As it had with the analog inputs, the NAD's digital inputs produced very low levels of distortion. Fig.13 showed that the harmonics associated with the 19.1kHz tone all lay below –100dB. Intermodulation distortion with optical data representing an equal mix of 19 and 20kHz tones, each at –6dBFS, was also very low (fig.18).

Fig.19 NAD M66, 16-bit network data, high-resolution jitter spectrum of analog output signal, 11.025kHz at –6dBFS, sampled at 44.1kHz with LSB toggled at 229Hz (left channel blue, right red). Center frequency of trace, 11.025kHz; frequency range, ±3.5kHz.

Fig.20 NAD M66, 24-bit network data, high-resolution jitter spectrum of analog output signal, 11.025kHz at –6dBFS, sampled at 44.1kHz with LSB toggled at 229Hz (left channel blue, right red). Center frequency of trace, 11.025kHz; frequency range, ±3.5kHz.
Fig.19 shows the spectrum of the M66's output when it was fed 16-bit J-Test data via Roon. All the odd-order harmonics of the undithered low-frequency, LSB-level squarewave lie at the correct levels, though the central spike that represents the high-level tone at one-quarter the sample rate (Fs/4) is broadened at its base. This implies the presence of low-frequency random jitter, though at a low level. Repeating this analysis with 24-bit J-Test data via my network and with 16- and 24-bit S/PDIF J-Test data gave identical results (fig.20).

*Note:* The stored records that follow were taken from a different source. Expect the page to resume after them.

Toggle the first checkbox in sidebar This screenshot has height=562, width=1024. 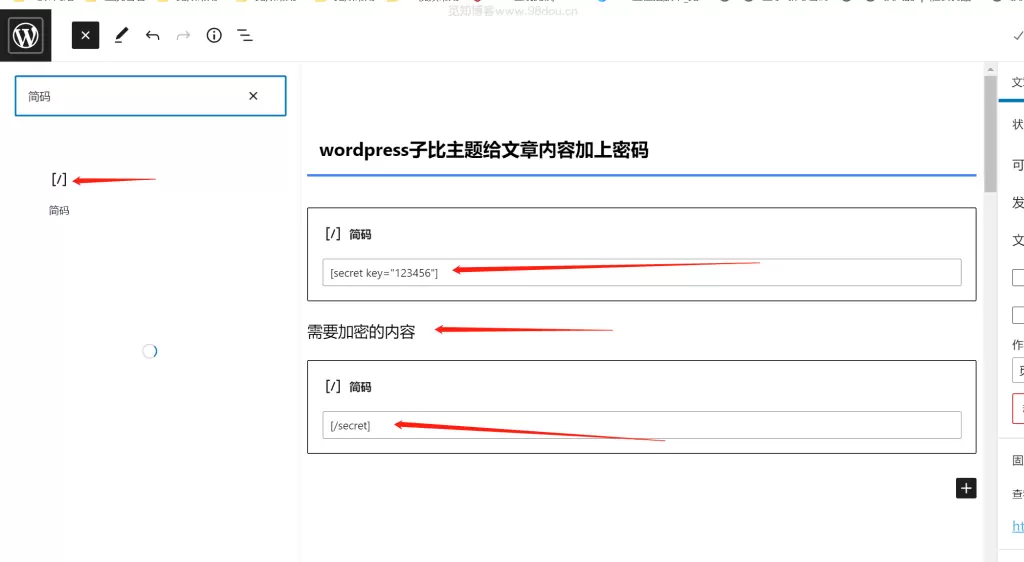(1017, 277)
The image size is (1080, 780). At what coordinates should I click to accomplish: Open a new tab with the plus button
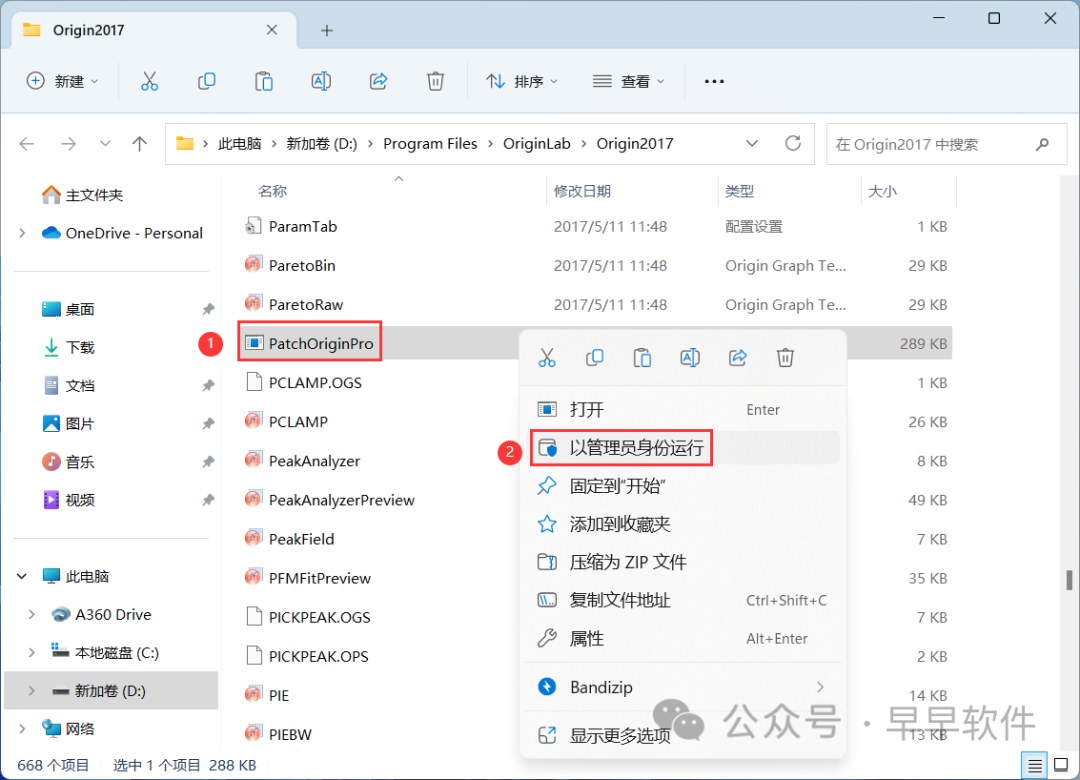click(326, 30)
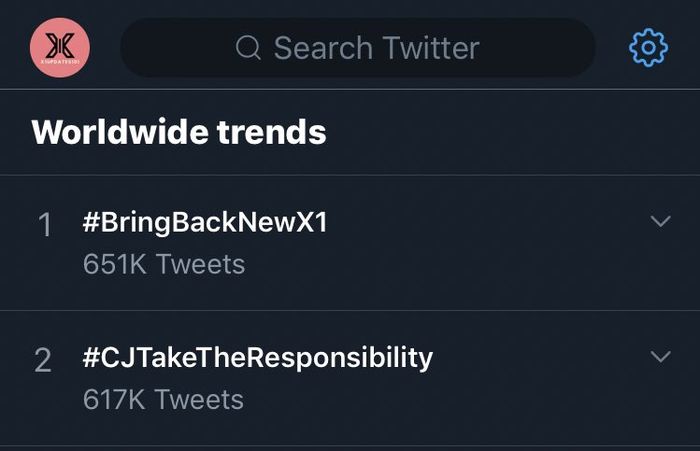Click the X1 logo in the avatar
This screenshot has height=451, width=700.
pyautogui.click(x=60, y=44)
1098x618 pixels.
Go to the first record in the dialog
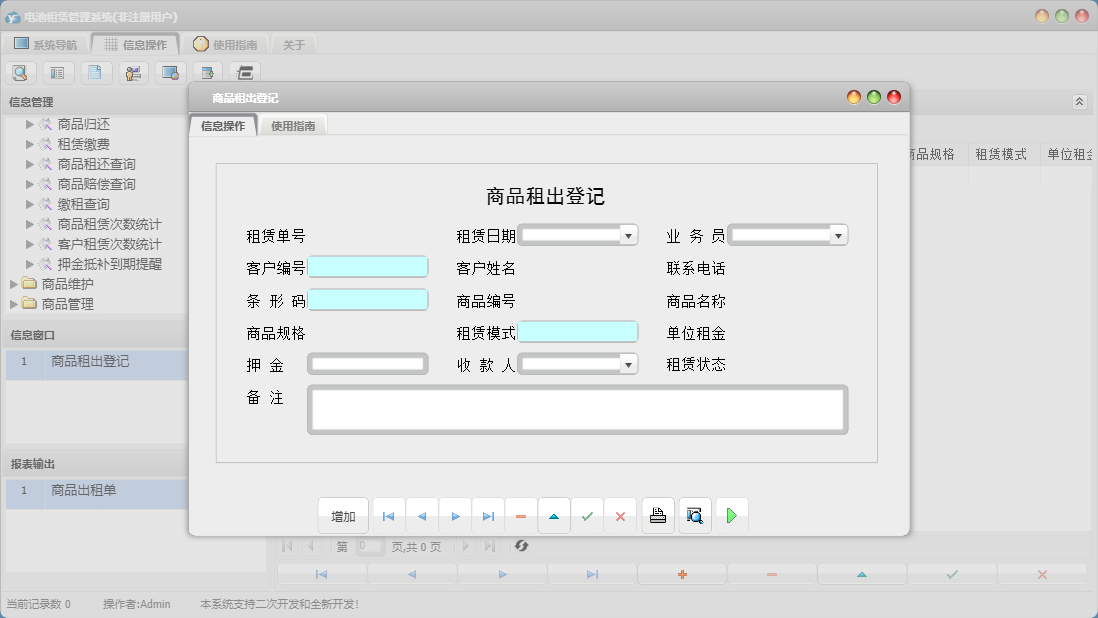389,516
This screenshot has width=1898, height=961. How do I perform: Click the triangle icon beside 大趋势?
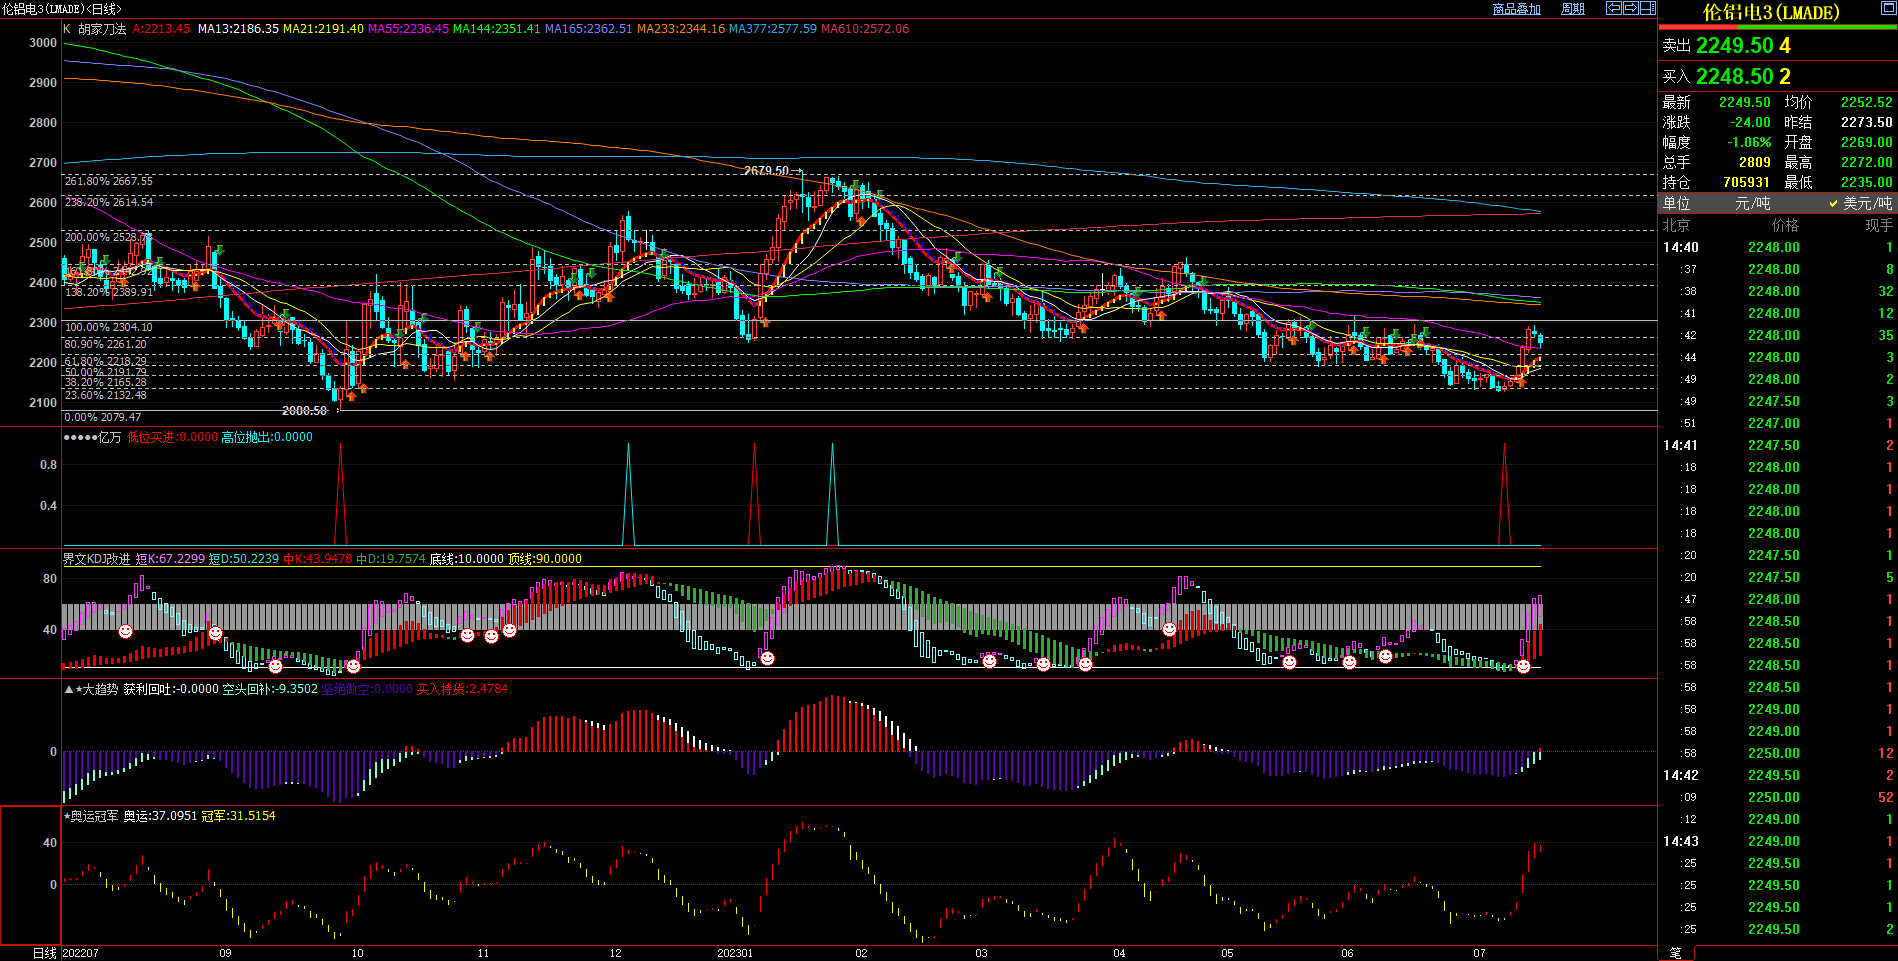point(68,689)
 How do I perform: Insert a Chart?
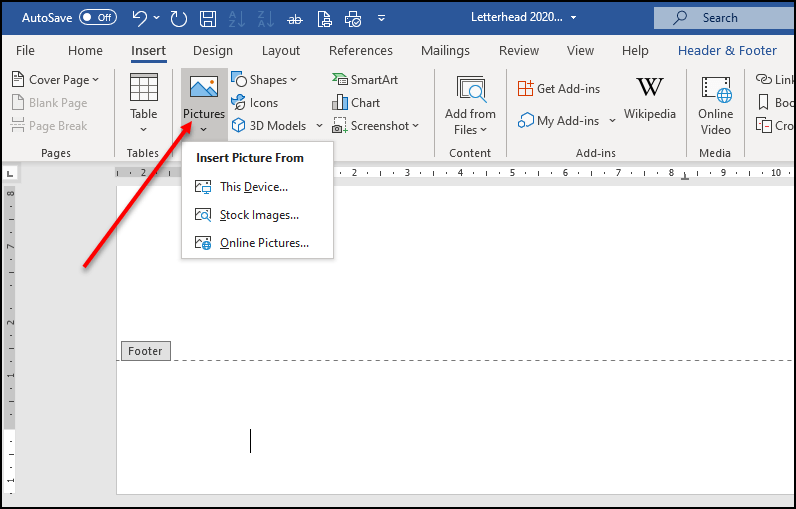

Footnote 1: I have been asked why I use this particular undithered signal. In the twos-complement encoding used by 16-bit digital audio, –1 least significant bit (LSB) is represented by 1111 1111 1111 1111, digital zero by 0000 0000 0000 0000, and +1 LSB by 0000 0000 0000 0001. If the waveform is symmetrical, this indicates that changing all 16 bits in the digital word gives exactly the same change in the analog output level as changing just the LSB.